2. Before-tax savings

Many employers who offer Group RRSPs allow their employees to make payroll contributions with before-tax dollars. This means the employee gets the tax savings on each paycheque rather than in a lump-sum at the end of the year. This is very powerful when it comes to saving because it allows the employee to save more each paycheque than they could if they were saving with after-tax dollars.

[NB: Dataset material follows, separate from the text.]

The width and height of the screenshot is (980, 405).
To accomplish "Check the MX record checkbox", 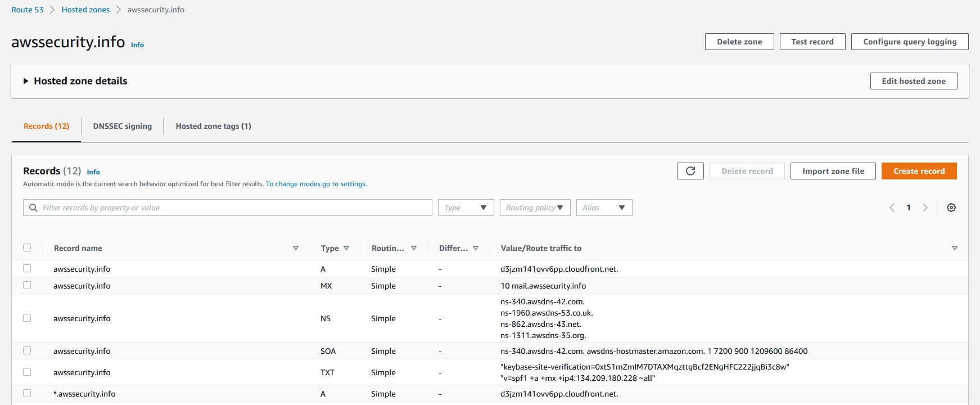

Related article: Marginal tax vs Average Tax

Here’s an example . . .Jenna is saving for her first home and decides to put $300 per pay into her RRSP account at the bank. Jenna makes $55,000/year which, in Alberta, puts her in a 32% tax bracket. This means that she has to earn about $450 before taxes in order to put $300 of her net pay into her personal RRSP. Jenna’s employer offers a group RRSP. If Jenna used that account to save, she could contribute $450 per pay to the group plan and she would save about $150 (32% x $450) in taxes on each paycheque. This would make her net pay about $300 less. In her pocket it would feel the same, Jenna would still have $300 less per pay, but by saving with before tax dollars she can increase her savings rate by 50% without feeling it. Over 24 pay periods, saving $450 before taxes instead of $300 after taxes lets her save an extra $3600/year which gets her to her goal faster.

3. Automatic savings

The strategy of “paying yourself first” is widely accepted as a cornerstone of financial success and having an automated way to save makes it much easier to do. Saving through a group RRSP plan allows you to save directly off your paycheque before your pay even hits your bank account. It’s an easy and straightforward way to achieve your goals.

Related article: Pay yourself first

For many people, saving for a down-payment on a home is their first major savings goal. With house prices in Canada on the rise, it’s not a goal that can be reached overnight; it takes time and discipline. While I’m not totally convinced that using retirement savings towards a home purchase is a good idea (that’s a whole other article!) there are some definite advantages to saving through a group RRSP compared to a personal RRSP, especially if you’re trying to increase your savings rate. If you have access to a plan that you’re not taking full advantage of, it might be worth looking into how you can use it to help you reach your goals.

Comments

  1. Alex

    Hi,
    your post is very interesting.
    But how do you pay back the HBP with the Group RSP knowing that the Group RSP contributions are pre-tax contributions ?

    Will the CRA send you taxes you own on repaying HBP? Because I don’t think that you can repay a pre-tax contribution that you borrow with a pre-tax contribution.

    Thanks

    • Peter, Financial Planner in BC

      Hi Alex,
      You owe back to the RSP what was taken out within 15 years or it is added as income on the 16th income tax return as a repayment and is not deductible.
      If you’re in a position in using after-tax dollars for your RSP contributions, I would strongly argue your money is best spent maxing out your TFSA.

  2. Nathan

    can you use the money from the rrsp to spend on the closing costs of the home

  3. Kathy Horvath

    Can I withdraw from my dbpp?

  4. Safi

    Hi, Great Article !

    Question while making repayments . Could it be possible to designate portion from group RRSP as repayments ?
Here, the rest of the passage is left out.